Pretty interesting information although you can’t necessarily draw a conclusion about the effect of the number of properties sold or the median price of the town/market on the days on the market. When you look at Dover and Lincoln, which have the lowest amount of properties sold and the highest days on the market respectively, and then you look at the Weston market, which has the next lowest amount of properties sold, that trend does not continue as the days on the market is 171 days, which is the second lowest number. And then you look at Needham, which has the lowest number of days on the market, but its median price is higher than that of Wayland, which also has the third highest number of days on the market.
Keep in mind that this data reflects an overall perspective. When you start to look at various price points within a town/market, you see large fluctuations in the DOM depending on the “bread and butter” buyer and price point in that particular market. And honestly, to accurately analyze and summarize the trends of DOM at various price points within specific towns/markets, I think another blog post is in order – so stay tuned for that in the future. The bottom line is that DOM is an analytical tool, which should be taken into account, and yet from a general market perspective, it doesn’t necessarily correlate to size or median price of the market. But interestingly, it can adversely affect the price of the home the higher it is.

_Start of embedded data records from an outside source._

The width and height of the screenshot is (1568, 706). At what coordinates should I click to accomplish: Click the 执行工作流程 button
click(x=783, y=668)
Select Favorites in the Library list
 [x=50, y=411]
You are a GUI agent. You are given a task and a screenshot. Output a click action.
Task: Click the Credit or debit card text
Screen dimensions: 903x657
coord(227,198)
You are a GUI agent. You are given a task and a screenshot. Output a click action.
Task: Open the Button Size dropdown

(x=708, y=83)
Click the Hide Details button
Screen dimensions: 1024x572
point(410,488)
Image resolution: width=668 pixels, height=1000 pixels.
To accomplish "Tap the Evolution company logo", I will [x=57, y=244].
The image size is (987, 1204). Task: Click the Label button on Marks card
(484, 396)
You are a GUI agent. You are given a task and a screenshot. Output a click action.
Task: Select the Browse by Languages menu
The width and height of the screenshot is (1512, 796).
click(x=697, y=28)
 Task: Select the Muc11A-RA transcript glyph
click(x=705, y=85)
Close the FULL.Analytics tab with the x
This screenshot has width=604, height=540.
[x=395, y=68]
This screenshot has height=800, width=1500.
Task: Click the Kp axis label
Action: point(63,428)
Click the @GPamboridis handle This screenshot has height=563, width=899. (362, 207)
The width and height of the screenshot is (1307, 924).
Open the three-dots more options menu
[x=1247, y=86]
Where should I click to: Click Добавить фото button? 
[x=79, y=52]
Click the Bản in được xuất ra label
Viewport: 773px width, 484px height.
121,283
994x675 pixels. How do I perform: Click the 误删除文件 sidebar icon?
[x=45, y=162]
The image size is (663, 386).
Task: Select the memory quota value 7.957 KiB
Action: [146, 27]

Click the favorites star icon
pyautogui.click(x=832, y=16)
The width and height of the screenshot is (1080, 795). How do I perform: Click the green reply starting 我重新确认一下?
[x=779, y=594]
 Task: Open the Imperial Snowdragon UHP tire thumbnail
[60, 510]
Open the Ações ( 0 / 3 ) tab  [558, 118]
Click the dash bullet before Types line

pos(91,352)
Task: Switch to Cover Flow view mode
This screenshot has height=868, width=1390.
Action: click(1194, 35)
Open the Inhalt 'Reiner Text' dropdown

Phew…. Anyway, it’s important to know that there can often be more to DOM than just its face value, so sometimes you need to look more closely. For example, the days on the market will reset to zero if a slightly different property address is used (i.e., if a road with a two-word name such as “Knob Hill Road” becomes a single word name – “Knobhill Road”). In addition, if a property is canceled or expires and sits off the market for 90 days, the DOM resets on the 91st day. Often you will see sellers take their homes off the market for the slower holiday months and into the New Year, and then put them back on the market for the Spring months, which makes a lot of sense and has an added benefit of resetting the DOM to zero. So just keep this in the back of your mind, though your savvy real estate agent will be on the lookout for this too.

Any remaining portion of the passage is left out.